Median Average Annual Salary (May 2020): $62,460
Frequently Asked Questions About Teaching Certification in New Jersey
How do I get a teaching certification in New Jersey?
Candidates must earn a bachelor's degree, complete an educator preparation program, pass certification exams, and satisfy student-teaching requirements to earn teaching certification in New Jersey. Teachers can pursue a variety of paths to certification, depending on where they are in the education/training process.
The first step for aspiring teachers in New Jersey is to apply for CE if they are still in the process of completing an educator training program, or CEAS if they meet other requirements, but have not yet completed two years of classroom experience. Teachers who meet all requirements are recommended for a permanent standard teaching certificate, though alternative provisional, non-citizen, and substitute certificates also exist.
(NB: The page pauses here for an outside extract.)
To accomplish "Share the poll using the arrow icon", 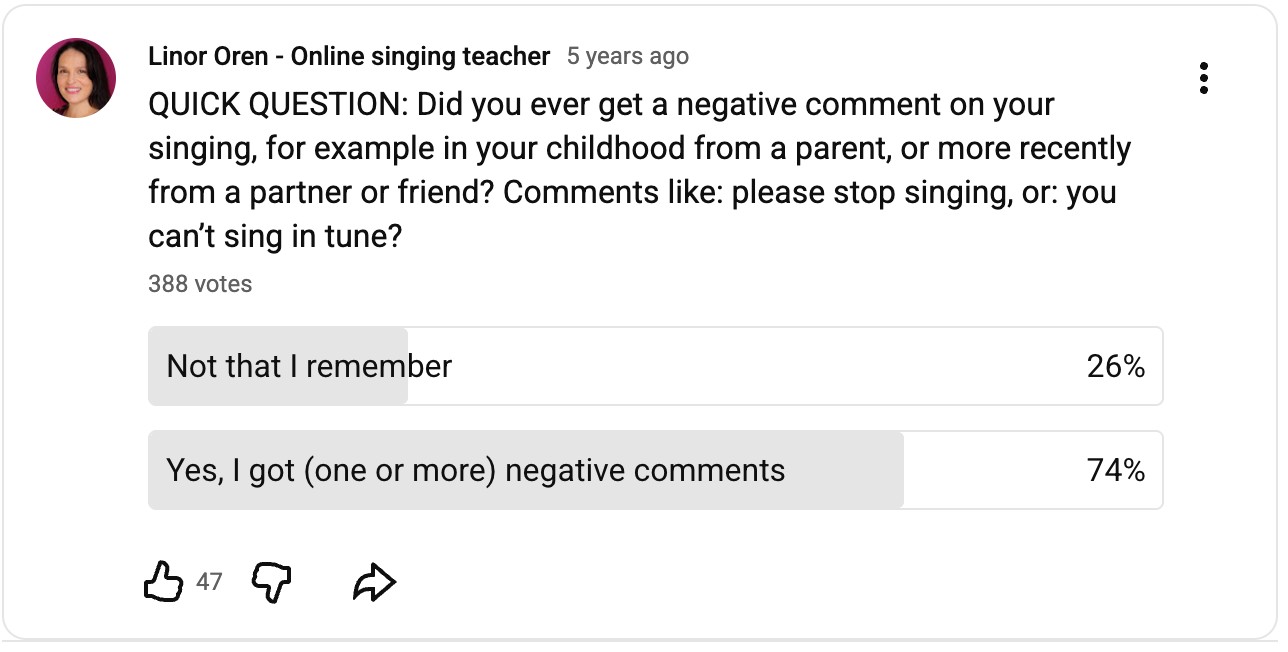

Can I teach in New Jersey without certification?
All public school teachers, administrators, and education personnel in New Jersey require certification; however, private schools do not maintain the same universal certification requirements. New Jersey teachers without certification may occasionally find employment in an alternative education facility but will not enjoy the perks of working as a certified teacher in New Jersey's public education system. Only certified teachers qualify for lucrative programs like the TEACH grant and other incentives to work in teaching shortage areas.
How long does it take to become a teacher in New Jersey?
Though certification depends on education and experience, candidates can technically start teaching professionally in 4-5 years. Graduates of a four-year bachelor's degree program and an NJDOE-approved educator training program lasting approximately 12 months qualify for a provisional certificate to start accumulating classroom teaching experience at a public school. Teachers with provisional certification need two years of experience at that school to earn a recommendation for a permanent standard certificate.
What can I do with teaching certification in New Jersey?
Candidates who hold certification can teach in public schools in New Jersey. The NJDOE awards teaching certifications to educators in a variety of subjects and specializations for grades K-12. Certified teachers can choose to provide a generalist curriculum, focus on a particular subject such as high school math, or specialize in a field like special education, technology, or ESL. Though the certification process differs, aspiring non-teaching education professionals including principals, school counselors, and administrators can also pursue certification through the NJDOE.
How do I become a substitute teacher in New Jersey?
The NJDOE awards temporary substitute certification to students with standard, partial, or unmatching teaching credentials. Substitute teaching candidates must obtain a sponsorship through their hiring school or district and apply online, verifying their certification with the NJDOE or submitting college transcripts, and passing a criminal background check. Uncertified teachers with some college experience can earn a substitute teaching certificate for up to 20 instructional days in the same classroom per school year.
In extenuating circumstances, this certificate may be extended up to 40 days. Career and technical education substitutes, and teachers with CE, CEAS, or standard certification not in their substitute teaching subject, can work for 40 days in the same classroom per school year. Teachers with certification in the subject for which they are substitutes can serve 60 days in the same classroom per year.